Because students start at different levels and develop at their own speeds, teaching to the individual seems most beneficial. The small class size at Randolph makes this possible. At the same time I feel we are part of a shared culture that is fortunate to be educated. That education includes art history, pop culture, and the means to express oneself in whatever medium, one is working. Although there is an informal atmosphere in my studio classes, there is also a structured philosophy in operation. I enjoy very much working with students and the students seem to enjoy the hard work that produces their accomplishments.
Assistant Professor of Art
B.A., Columbia University; Ph.D., City University of New York
I am delighted to be teaching art history at Randolph!

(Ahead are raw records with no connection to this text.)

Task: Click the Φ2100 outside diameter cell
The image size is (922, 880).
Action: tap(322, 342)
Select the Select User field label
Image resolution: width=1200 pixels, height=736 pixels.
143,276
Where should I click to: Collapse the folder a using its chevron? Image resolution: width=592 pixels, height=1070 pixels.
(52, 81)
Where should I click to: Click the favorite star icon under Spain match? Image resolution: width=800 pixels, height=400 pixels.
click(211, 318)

I hope that my enthusiasm for art is contagious! The students here are outstanding, and the small classes foster an informal environment where dynamic discussions can take place. I am genuinely interested in hearing what students have to say and so encourage them to ask questions and offer their insights. Having a stellar collection of American art at the Maier Museum is also a great advantage for the students. My curatorial seminar students co-curated Mirror of a Passing World: Ephemeral Places, Vanishing Spaces from inception to opening reception at the Maier. Lynchburg itself is also rich in nineteenth- and early twentieth-century architecture, which provides opportunities for on-site learning for my American art courses.

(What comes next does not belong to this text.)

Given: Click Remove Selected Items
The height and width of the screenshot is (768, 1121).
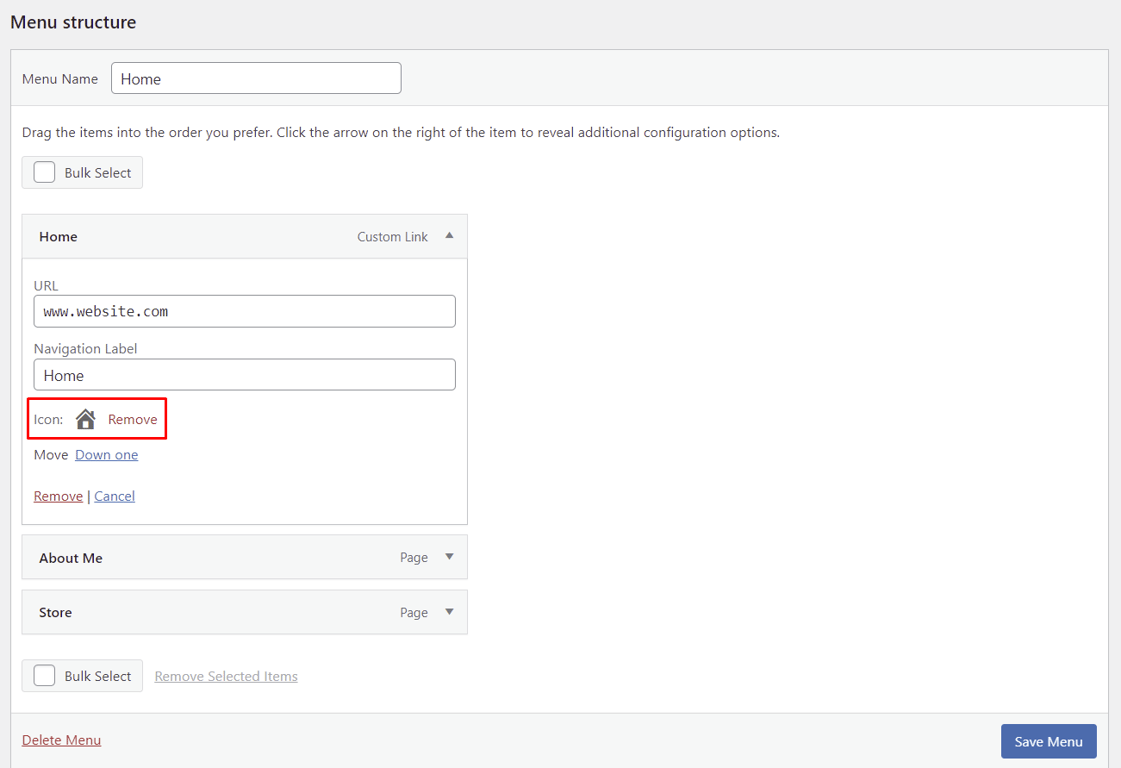Looking at the screenshot, I should coord(225,675).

Prior to coming to Randolph, I taught at City College, the City University of New York; the Pratt Institute, Brooklyn; and the Massachusetts College of Art, Boston. In addition, I have experience working at museums, a mid-size auction house, and a major art gallery in New York City. These multiple perspectives on the art world inspire my teaching, and I have taken several groups of students to see modern and contemporary art in New York City. Visits to the Museum of Modern Art, the New Museum of Contemporary Art, Shepherd & Derom Galleries, and Christie's auction house were among our stops.

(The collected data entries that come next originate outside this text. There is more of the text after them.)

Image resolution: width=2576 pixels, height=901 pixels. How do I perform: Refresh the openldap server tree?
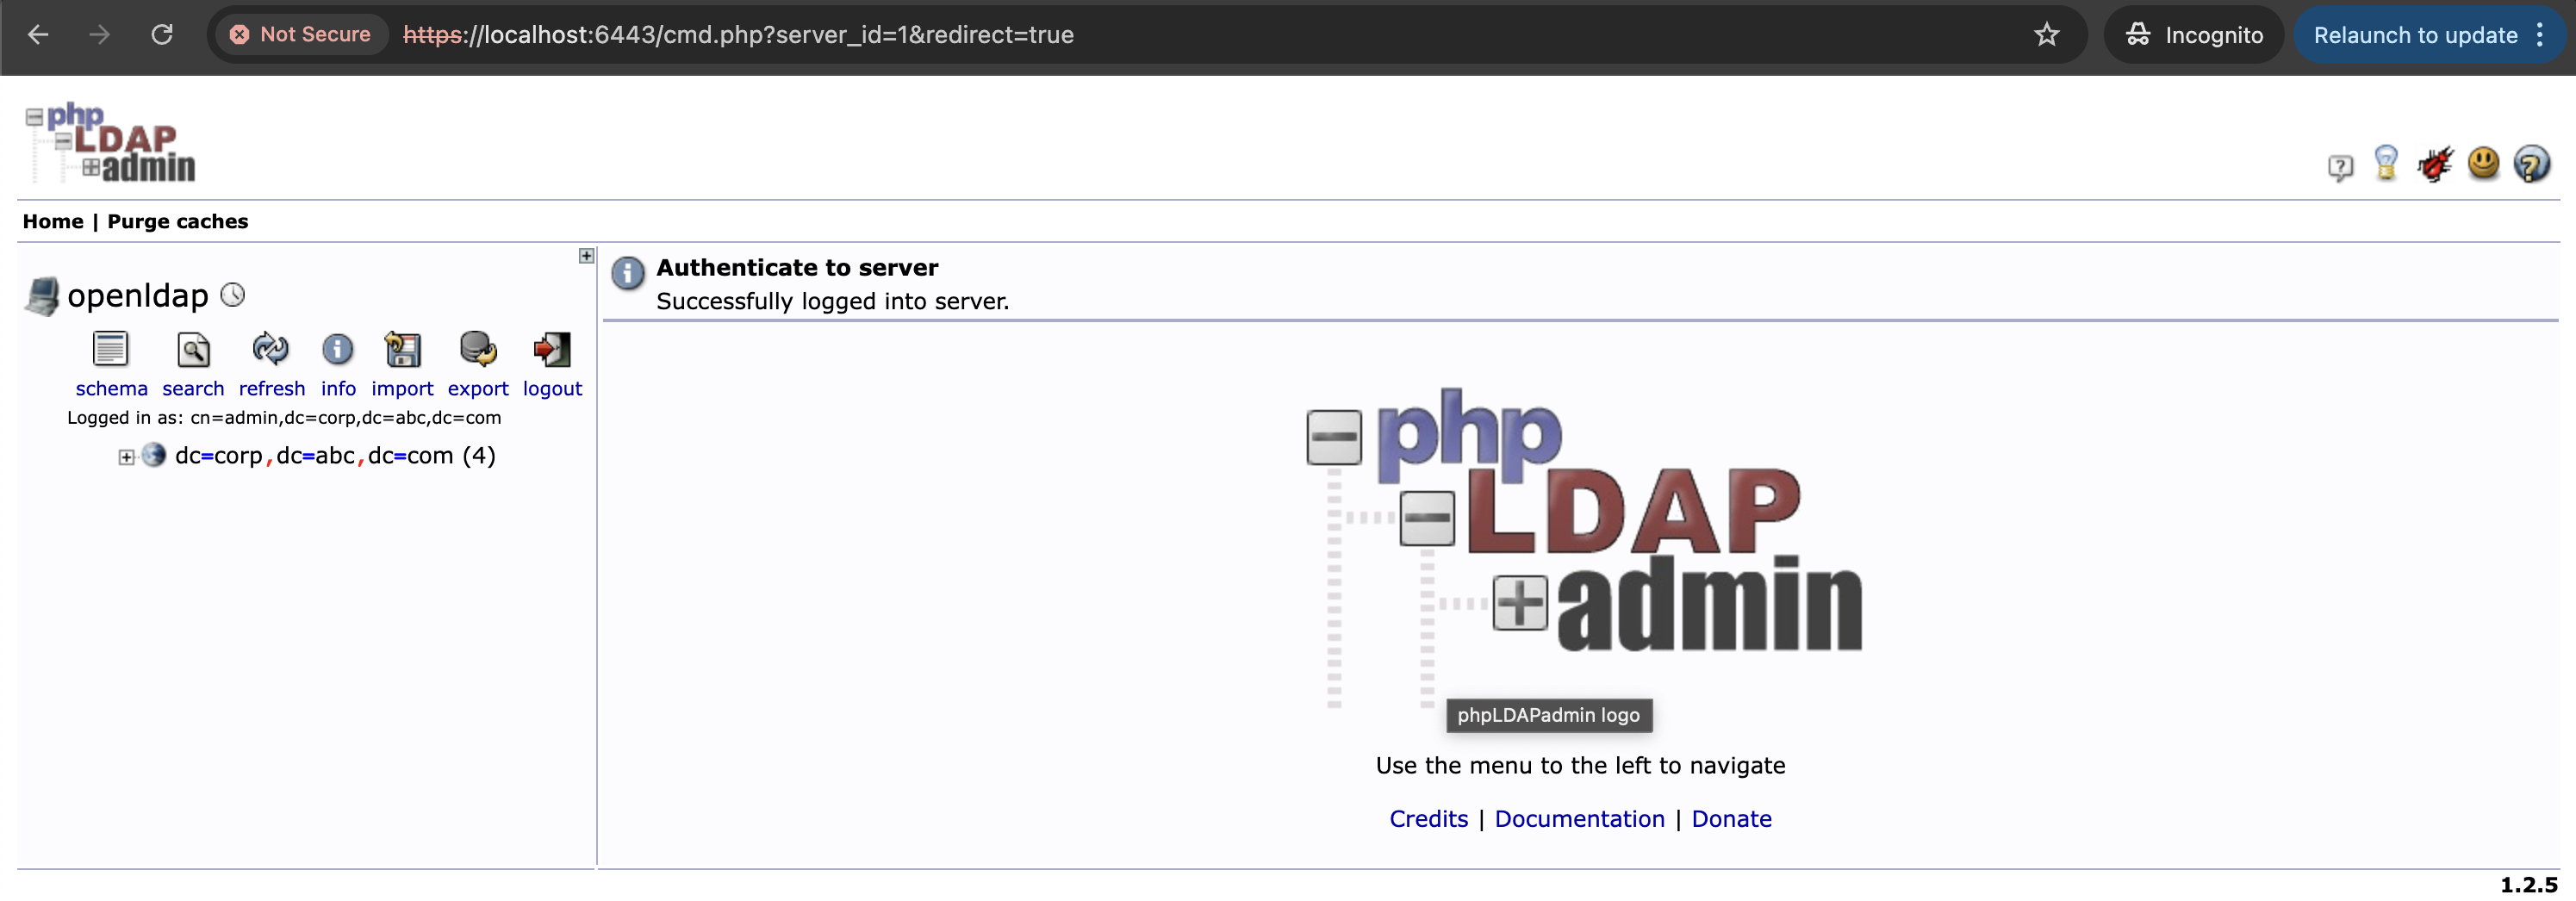271,350
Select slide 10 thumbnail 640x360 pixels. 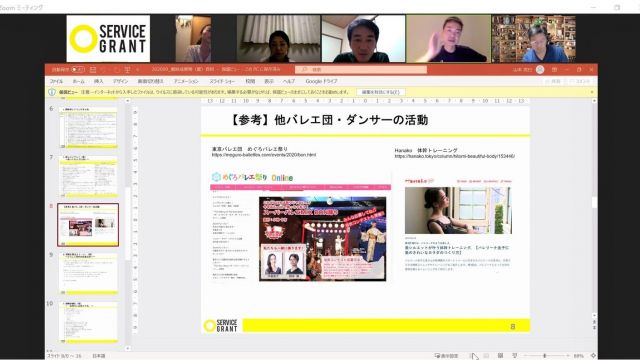click(x=89, y=322)
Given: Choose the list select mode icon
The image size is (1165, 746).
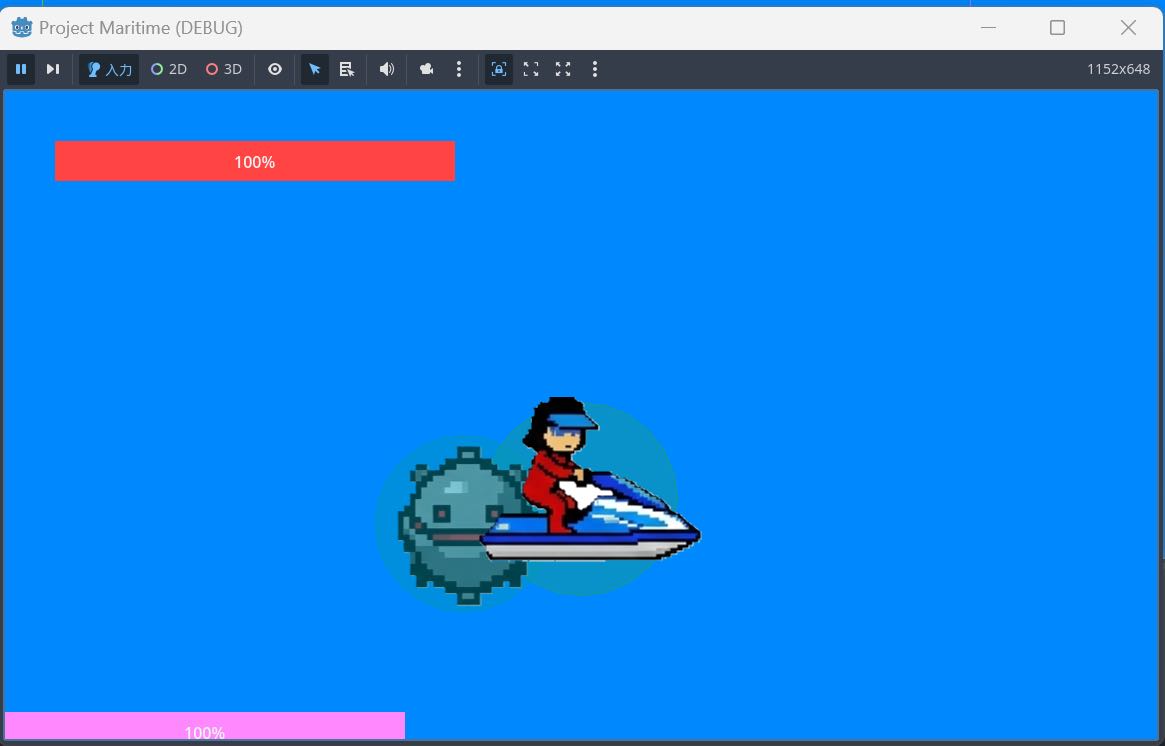Looking at the screenshot, I should pyautogui.click(x=347, y=69).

Nineteenth-century European and American art are my research areas. I am currently writing a book that focuses on early Gilded Age collections of European academic art and recently published an article, “Art for the Public: William Henry Vanderbilt’s Cultural Legacy,” in Nineteenth Century Art Worldwide. In addition, I have contributed entries to the exhibition catalog, Alexandre Cabanel, la tradition du beau, for a retrospective held at the Musée Fabre in Montpellier, France. I held a short-term senior fellowship at the Center for the History of Collecting in America at The Frick Art Reference Library & The Frick Collection, New York, and received grants from the Getty Research Institute and from Randolph. I have presented papers at the College Art Association (CAA); Southeastern College Art Conference (SECAC); Salve Regina University Conference on Cultural and Historic Preservation; Universities Art Association of Canada; Mid-Atlantic Popular and American Culture Association (MAPACA); Gender, Bodies, & Technology Conference; and at the Cleveland Museum of Art and at the Dahesh Museum of Art in New York. In the fall of 2012 I will be presenting papers at SECAC and at the Feminist Art History Conference in Washington, D.C.